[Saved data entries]
---

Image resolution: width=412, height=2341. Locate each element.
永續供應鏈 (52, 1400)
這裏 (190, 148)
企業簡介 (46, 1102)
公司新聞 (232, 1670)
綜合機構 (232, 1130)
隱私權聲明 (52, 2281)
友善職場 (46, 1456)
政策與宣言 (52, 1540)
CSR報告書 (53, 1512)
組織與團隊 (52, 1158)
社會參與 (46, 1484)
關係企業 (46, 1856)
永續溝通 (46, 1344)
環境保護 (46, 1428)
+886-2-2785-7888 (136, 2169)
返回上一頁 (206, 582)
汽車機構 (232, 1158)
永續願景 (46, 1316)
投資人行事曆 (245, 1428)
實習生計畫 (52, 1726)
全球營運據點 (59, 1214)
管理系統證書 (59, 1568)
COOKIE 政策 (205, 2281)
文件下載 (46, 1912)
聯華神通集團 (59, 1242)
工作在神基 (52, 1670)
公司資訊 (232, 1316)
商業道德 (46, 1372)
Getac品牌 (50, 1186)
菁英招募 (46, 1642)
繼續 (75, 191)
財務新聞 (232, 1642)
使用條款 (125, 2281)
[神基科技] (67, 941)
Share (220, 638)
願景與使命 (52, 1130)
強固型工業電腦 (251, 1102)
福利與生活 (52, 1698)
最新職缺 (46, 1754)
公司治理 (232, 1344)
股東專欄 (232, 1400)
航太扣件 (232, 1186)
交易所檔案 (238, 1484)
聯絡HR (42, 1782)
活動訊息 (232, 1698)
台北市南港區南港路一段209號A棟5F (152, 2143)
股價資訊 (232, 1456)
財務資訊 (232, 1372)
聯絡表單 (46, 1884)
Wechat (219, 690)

---

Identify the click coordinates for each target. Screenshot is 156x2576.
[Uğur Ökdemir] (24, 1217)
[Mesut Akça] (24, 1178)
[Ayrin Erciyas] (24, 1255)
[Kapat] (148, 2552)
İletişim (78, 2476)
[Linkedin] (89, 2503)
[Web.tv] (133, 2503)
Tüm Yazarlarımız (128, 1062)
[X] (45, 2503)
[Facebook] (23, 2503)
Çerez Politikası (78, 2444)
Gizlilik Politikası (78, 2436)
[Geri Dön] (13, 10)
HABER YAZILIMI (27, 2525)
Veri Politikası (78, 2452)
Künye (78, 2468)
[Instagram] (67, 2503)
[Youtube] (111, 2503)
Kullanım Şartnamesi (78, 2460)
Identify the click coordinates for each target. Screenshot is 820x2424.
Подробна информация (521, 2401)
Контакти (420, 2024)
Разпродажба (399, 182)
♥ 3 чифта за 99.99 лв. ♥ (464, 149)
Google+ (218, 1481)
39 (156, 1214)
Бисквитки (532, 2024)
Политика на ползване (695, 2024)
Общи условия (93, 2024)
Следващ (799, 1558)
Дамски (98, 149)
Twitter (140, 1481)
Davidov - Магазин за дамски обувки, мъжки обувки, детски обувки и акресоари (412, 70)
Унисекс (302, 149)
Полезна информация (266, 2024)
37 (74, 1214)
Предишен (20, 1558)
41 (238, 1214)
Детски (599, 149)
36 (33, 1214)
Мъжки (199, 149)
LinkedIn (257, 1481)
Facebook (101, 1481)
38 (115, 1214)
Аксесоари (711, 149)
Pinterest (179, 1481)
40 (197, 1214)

---

» Task
Would you output, from the records above, exactly the run of lines that starts at the line containing "Image resolution: width=412, height=2341." and ends at the line containing "商業道德 (46, 1372)", and only that run?

» Output for this task
Image resolution: width=412, height=2341. Locate each element.
永續供應鏈 (52, 1400)
這裏 (190, 148)
企業簡介 (46, 1102)
公司新聞 (232, 1670)
綜合機構 (232, 1130)
隱私權聲明 (52, 2281)
友善職場 (46, 1456)
政策與宣言 (52, 1540)
CSR報告書 (53, 1512)
組織與團隊 (52, 1158)
社會參與 (46, 1484)
關係企業 (46, 1856)
永續溝通 (46, 1344)
環境保護 (46, 1428)
+886-2-2785-7888 (136, 2169)
返回上一頁 (206, 582)
汽車機構 (232, 1158)
永續願景 (46, 1316)
投資人行事曆 (245, 1428)
實習生計畫 (52, 1726)
全球營運據點 (59, 1214)
管理系統證書 (59, 1568)
COOKIE 政策 (205, 2281)
文件下載 (46, 1912)
聯華神通集團 (59, 1242)
工作在神基 (52, 1670)
公司資訊 (232, 1316)
商業道德 (46, 1372)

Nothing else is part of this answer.